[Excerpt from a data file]

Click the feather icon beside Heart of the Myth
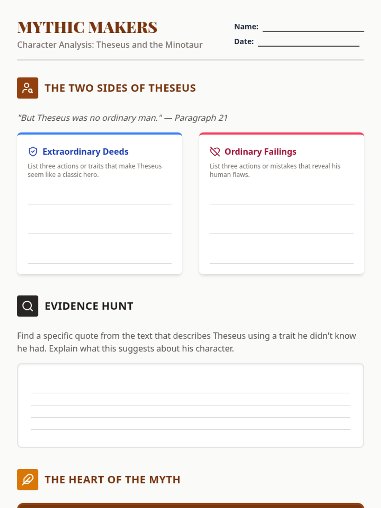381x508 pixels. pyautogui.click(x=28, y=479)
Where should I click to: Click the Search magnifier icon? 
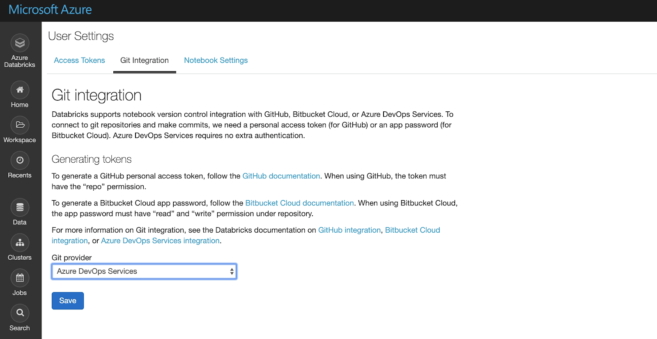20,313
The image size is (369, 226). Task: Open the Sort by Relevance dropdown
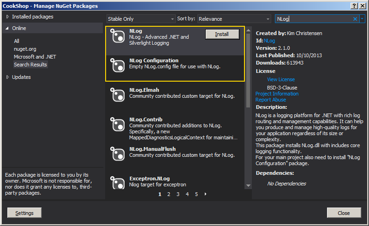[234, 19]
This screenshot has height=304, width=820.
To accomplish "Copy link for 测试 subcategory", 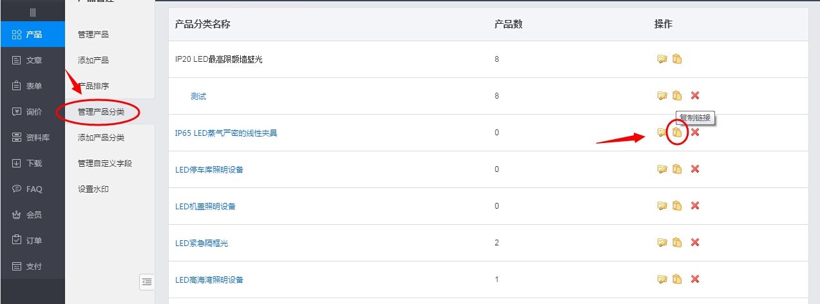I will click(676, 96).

-- GOAL --
Collect every line of the records that contains the word "icon", and copy each of those lines in full.

-- SOLUTION TO THIS TASK --
Click the feather icon beside Heart of the Myth
Where should I click to: Click the Search magnifier icon? 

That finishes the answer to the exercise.